Matlab help related with the scaled Newton's iteration method

Question

I need a little help with Matlab code for the method mentioned in this paper for computing the inverse of the matrix.

In this paper, the author presented scaled Newton iteration given by $X_{k+1} = \alpha_{k+1}(2I - X_{k}A)X_{k}, k = 0, 1, 2, \ldots$ for a given matrix $A$.

Initial approximation $X_{0} = \alpha_{0}A^t$ , $\alpha_{0} = \frac{2}{\sigma_{\min}+\sigma_{\max}}$ , $\sigma_{\min}$, $\sigma_{\max}$ are the the minimum and maximum singular values of the matrix $A$.

$\alpha_{k+1} = \frac{2}{1+(2 - \rho_{k} )\rho_{k}}$

$\rho_{0} = \alpha_{0} \sigma_{\min}$

$\rho_{k+1} = \alpha_{k+1} (2 - \rho _{k} )\rho_{k} $

Here is the algorithm that I want to implement in Matlab.

1. Find singular values $\sigma_1 \geq \sigma_2\ldots \geq\sigma_{r}$ of $A$
2. $\alpha_{0} = \frac{2}{\sigma_{r}^{2}+\sigma_{1}^2}$
3. $\rho_{0} = \alpha_{0} \sigma_{r}$
4. $X_{0} = \alpha_{0}A^t$
5. for $k = 1, 2\ldots\quad$: $\alpha_k = \frac{2}{[1 + (2 - \rho_{k-1})\rho_{k-1}]}$
6. $X_{k} = \alpha_{k}(2I - X_{k-1}A)X_{k-1}$
7. $\rho_{k} = \alpha_{k} (2 - \rho_{k-1})\rho_{k-1}$

Here is the matlab code that I have made

A = rand(5);   % given matrix 
  svds = svd(A)  % singular value of the matrix A
   s = min(svds)  %smallest singular value
   s1  = max(svds) %lsrgest singular value
   s2 = s^2 + s1^2  
   alpha0 = 2/s2  %alphazero
  rho0 = alpha0 *s
  x0 = alpha0*A';  %initial approximation

  I = eye(5)

  iter = 0
   for i = 1:20
       a1 = 2/(1 + (2 - rho0)*rho0)
       g1 = x0+x0*(I - A*x0);
       x1 = a1*(g1);     % approximation of inverse
       rho1 = a1*(2*rh0 -rh0*rh0 )

       x0 = g1;
       rho0 = rho1

       iter = iter +1
   end 

This code gives the correct result.
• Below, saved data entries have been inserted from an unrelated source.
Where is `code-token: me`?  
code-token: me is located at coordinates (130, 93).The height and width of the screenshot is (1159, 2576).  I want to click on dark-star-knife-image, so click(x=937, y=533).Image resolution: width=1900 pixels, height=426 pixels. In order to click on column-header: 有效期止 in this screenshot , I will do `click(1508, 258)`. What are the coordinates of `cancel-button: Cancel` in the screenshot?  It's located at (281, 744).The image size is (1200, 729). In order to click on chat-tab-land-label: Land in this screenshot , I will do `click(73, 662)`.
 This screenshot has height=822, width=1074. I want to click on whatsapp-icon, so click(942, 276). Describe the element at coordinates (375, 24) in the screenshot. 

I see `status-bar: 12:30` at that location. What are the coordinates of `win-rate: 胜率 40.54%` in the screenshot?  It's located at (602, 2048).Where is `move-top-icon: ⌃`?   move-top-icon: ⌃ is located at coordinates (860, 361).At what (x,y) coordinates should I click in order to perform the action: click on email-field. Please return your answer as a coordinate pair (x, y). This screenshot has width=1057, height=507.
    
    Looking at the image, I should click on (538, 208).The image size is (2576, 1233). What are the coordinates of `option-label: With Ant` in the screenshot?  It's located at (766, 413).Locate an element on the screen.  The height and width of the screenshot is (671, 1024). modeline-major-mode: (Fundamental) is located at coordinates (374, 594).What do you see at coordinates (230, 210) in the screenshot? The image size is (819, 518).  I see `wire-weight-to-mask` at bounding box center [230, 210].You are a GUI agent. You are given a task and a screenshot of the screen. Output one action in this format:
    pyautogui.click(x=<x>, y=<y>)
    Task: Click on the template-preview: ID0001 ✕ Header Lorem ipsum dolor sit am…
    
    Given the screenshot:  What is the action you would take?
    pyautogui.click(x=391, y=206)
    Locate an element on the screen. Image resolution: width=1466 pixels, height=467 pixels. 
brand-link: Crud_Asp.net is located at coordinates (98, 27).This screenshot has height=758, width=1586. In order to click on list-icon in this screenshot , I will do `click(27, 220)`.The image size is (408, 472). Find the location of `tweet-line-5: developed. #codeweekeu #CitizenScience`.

But after few iterations, the values of rho1 and a1 coincide and become 1 and, hence, it is taking an equal number of iterations compared to the classical Newton iteration. While it should take less number of iterations as mentioned in the paper. I want to know where I am wrong.

Answer 1

I can't access the article, but from what you describe, it looks quite normal that $\alpha$ and $\rho$ become close to $1$: if the method converges, you will have

$$ X = \alpha(2I - XA)X $$

which is equivalent to (supposing $X$ invertible)

$$ I = \alpha(2I - XA) $$

so

$$ XA = (2-\frac{1}{\alpha}) I$$

and (supposing $A$ is invertible)

$$ X = (2-\frac{1}{\alpha})A^{-1}$$

If you want $X$ to converge to $A^{-1}$, you need $\alpha = 1$ and since $\alpha = \frac{2}{1+(2-\rho)\rho}$, you need $\rho$ to go to $1$ as well.

To me, it looks like the method is just working as it should. The reduced number of iterations might come from the "warm-up" phase at the beginning (that's just a guess).